The entries are to be returned exactly, with images left out.

◆ ◆ ◆ ◆

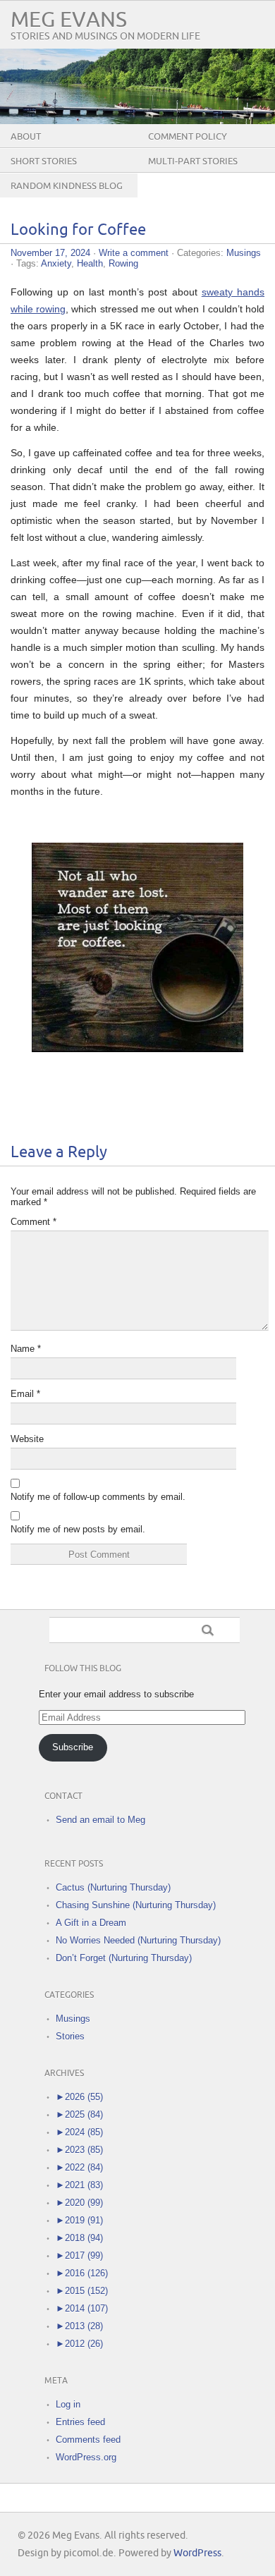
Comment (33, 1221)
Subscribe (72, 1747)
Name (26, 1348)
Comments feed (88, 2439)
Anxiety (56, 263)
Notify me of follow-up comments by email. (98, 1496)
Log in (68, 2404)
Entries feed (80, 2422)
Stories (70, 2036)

◆ ◆ ◆ ◆

— Task result —
Comment (33, 1221)
Subscribe (72, 1747)
Name (26, 1348)
Comments feed (88, 2439)
Anxiety (56, 263)
Notify me of follow-up comments by email. (98, 1496)
Log in (68, 2404)
Entries feed (80, 2422)
Stories (70, 2036)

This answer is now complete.